Now this version is very special to me. It comes from my Bis-Nonno Tobia, my great grandfather, and it has been passed down through the family. Instead of the classic Marsala wine, we use Frangelico, a liqueur inspired by the monks of Piedmont, which gives the zabaglione a beautiful, slightly sweet flavour with hints of hazelnut.
It is elegant, rich, and guaranteed to impress anyone you serve it to. With fresh berries, sponge cake, biscuits, or just on its own, warm and silky straight from the bowl. Just three ingredients, a bit of patience, and a good arm for whisking, and you have got yourself one of the most underrated Italian desserts out there.
Prep Time 5 minutes
Cook Time 10 minutes
Servings 2

Equipment

  • large pot
  • Large glass bowl
  • Hand whisk

Ingredients

  • 5 organic farm-fresh eggs
  • 70 g / 2.5oz white sugar
  • 50 –90 ml / 1.6–3 oz Frangelico liqueur
  • Fresh berries for topping
  • Amaretti biscuits for topping

Instructions

  • Fill a large pot about three-quarters full with water and bring it to a gentle simmer.
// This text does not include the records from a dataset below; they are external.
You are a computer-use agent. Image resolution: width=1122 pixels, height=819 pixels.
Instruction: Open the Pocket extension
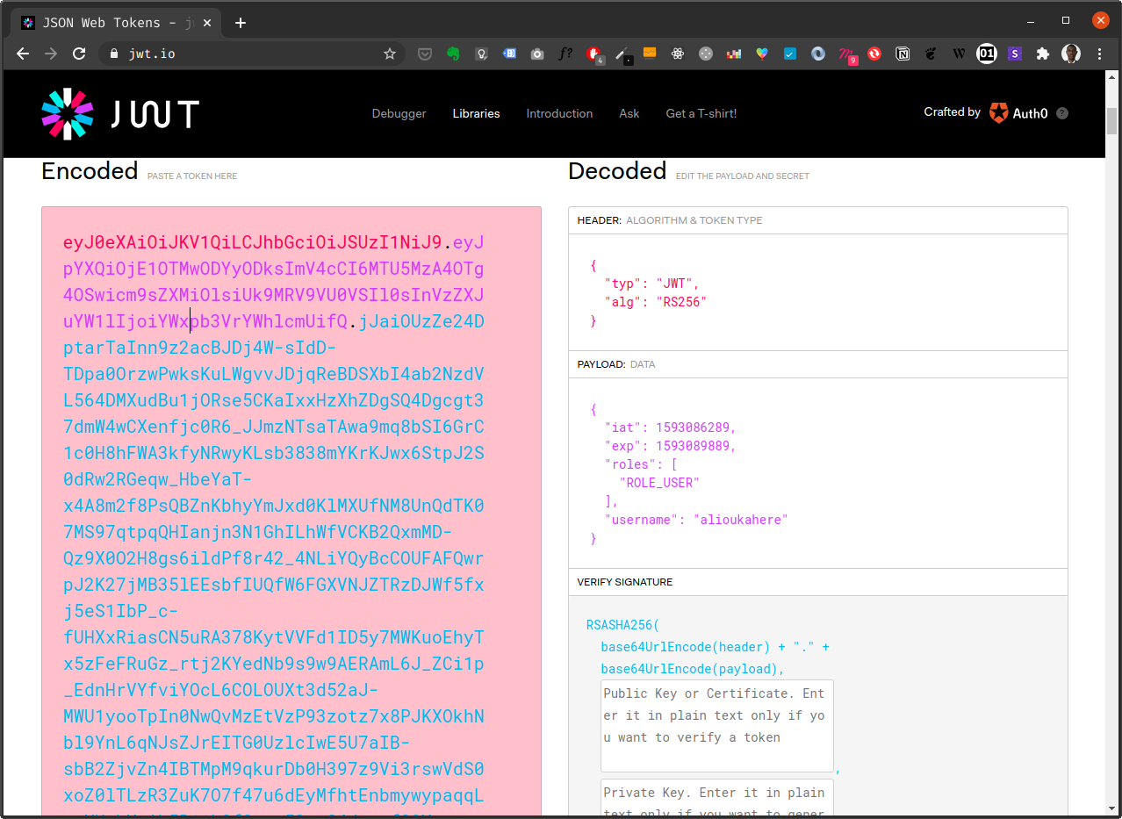[x=424, y=54]
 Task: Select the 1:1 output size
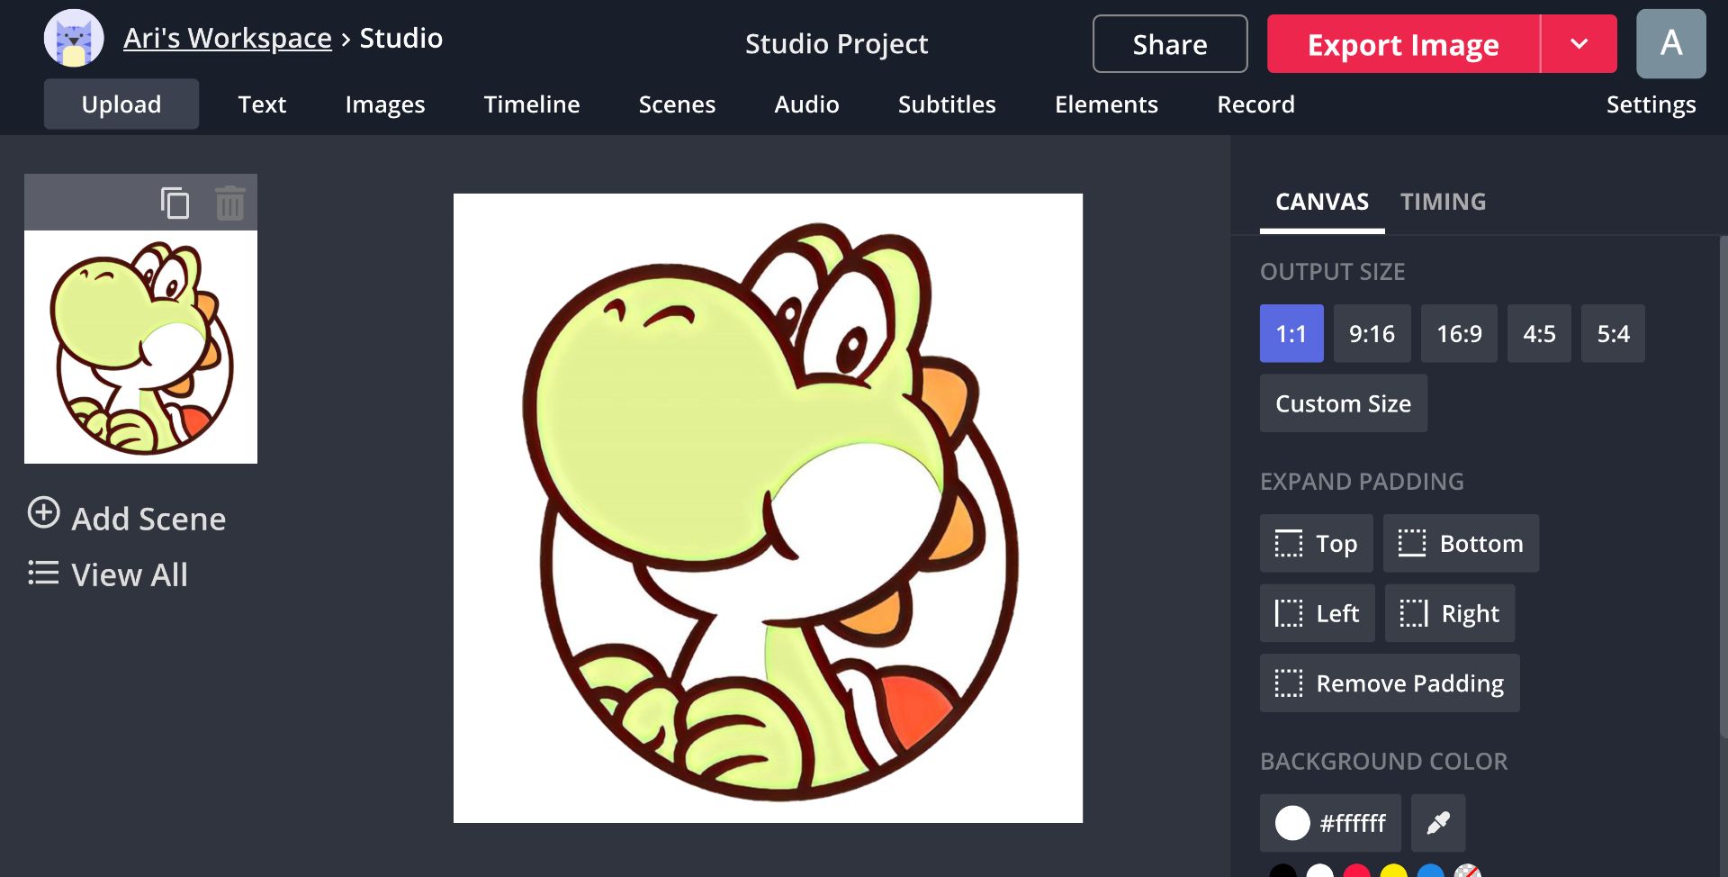coord(1291,334)
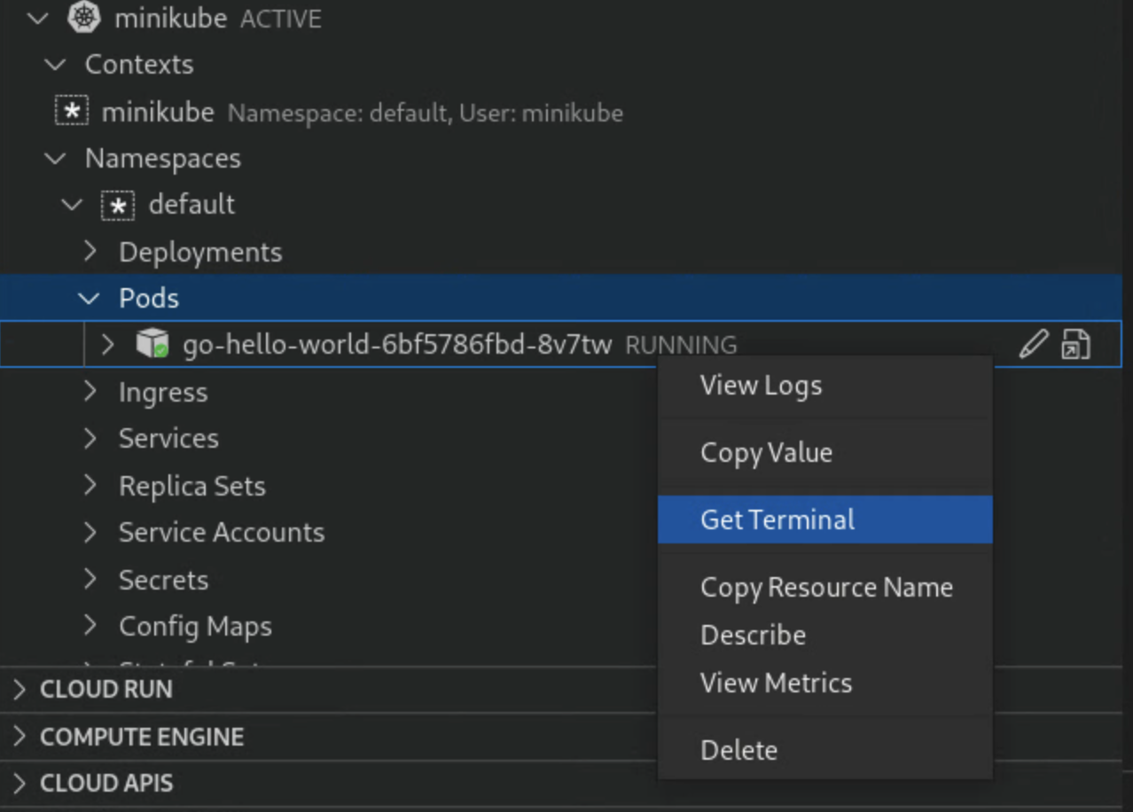Click Delete in the pod context menu
The image size is (1133, 812).
[739, 749]
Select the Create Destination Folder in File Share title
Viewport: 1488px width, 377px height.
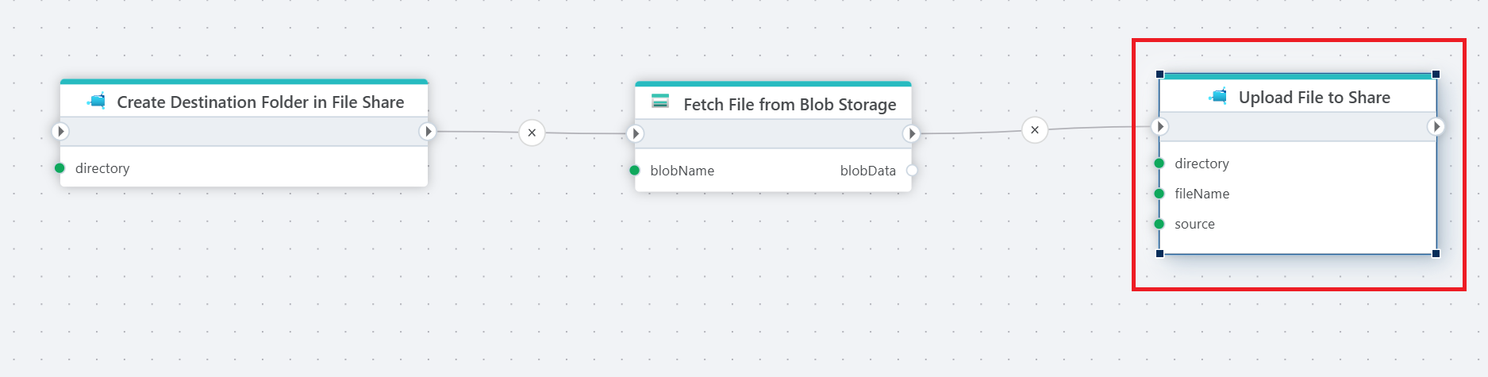tap(260, 102)
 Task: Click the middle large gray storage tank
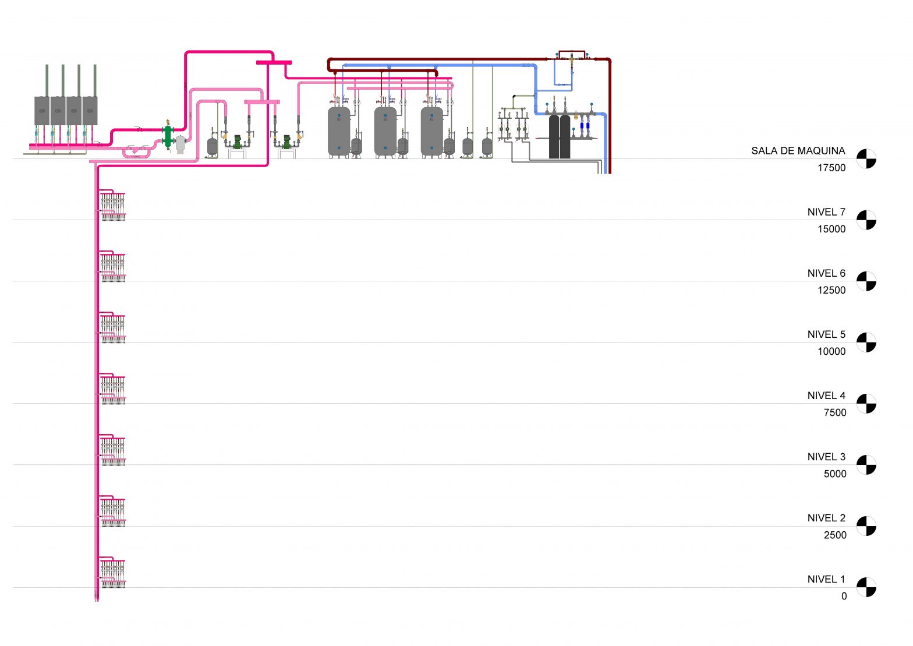(x=385, y=131)
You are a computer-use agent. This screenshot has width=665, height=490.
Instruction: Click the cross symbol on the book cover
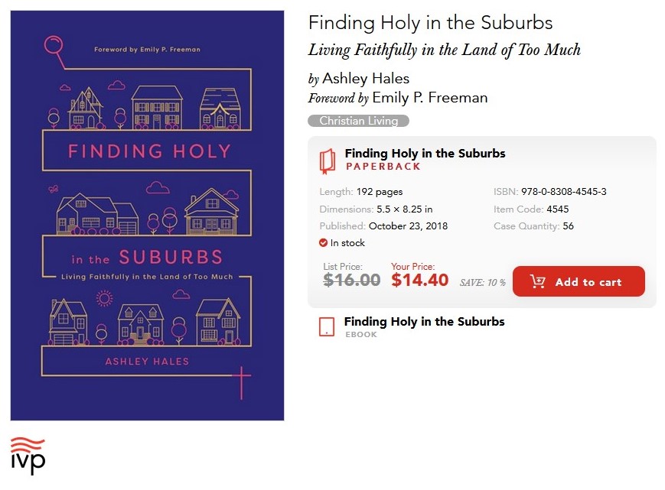241,382
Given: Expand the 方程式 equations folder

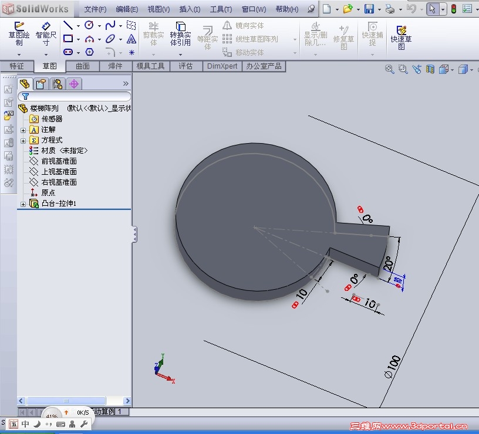Looking at the screenshot, I should [23, 140].
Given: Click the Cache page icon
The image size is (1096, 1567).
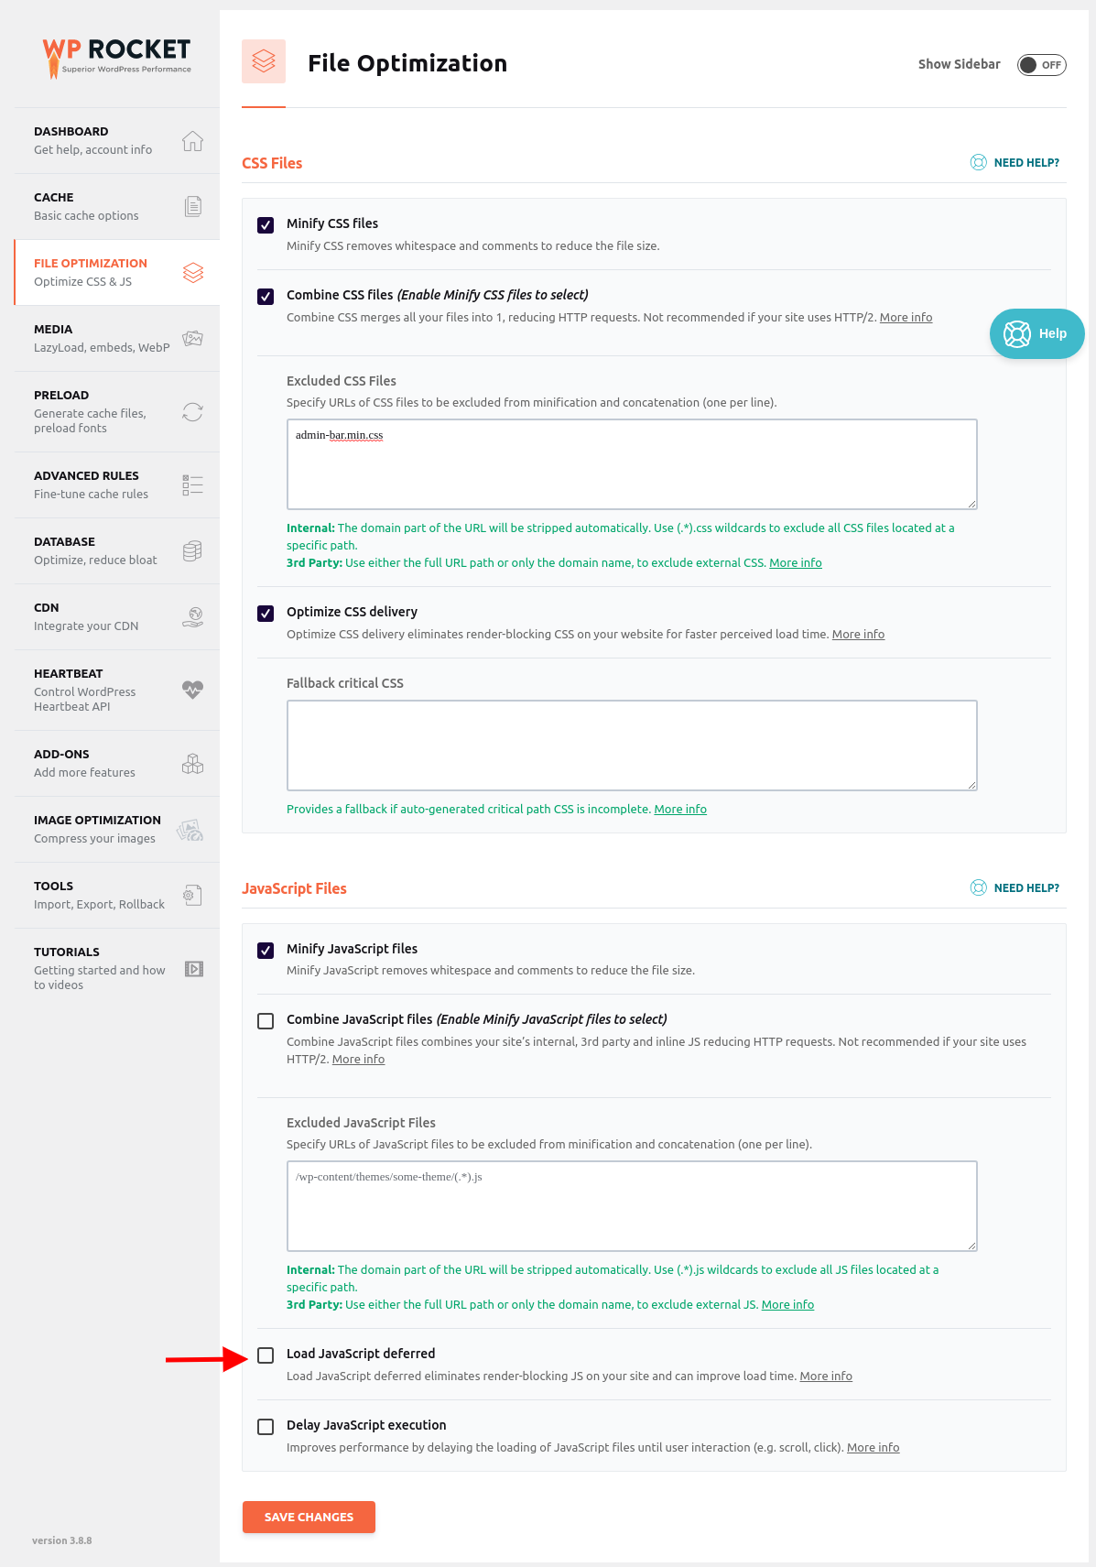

Place a glass bowl on top to check the level, the bottom should just lightly touch the water. Once you’ve checked, remove the bowl and set it aside.
  • Separate the eggs, keeping only the yolks and saving the whites for another recipe. Add the yolks to the bowl (off the pot) and begin whisking by hand for about 5 minutes, until they start to lighten in colour.
  • Add the sugar gradually, in three stages, whisking well after each addition so it dissolves properly.
  • Place the bowl over the pot of water, making sure it sits securely without trapping the steam. Keep whisking continuously while the mixture cooks gently from the heat below.
  • Make sure the water stays at a gentle simmer, never boiling. Slowly pour in the alcohol, in this case Frangelico, while continuing to whisk.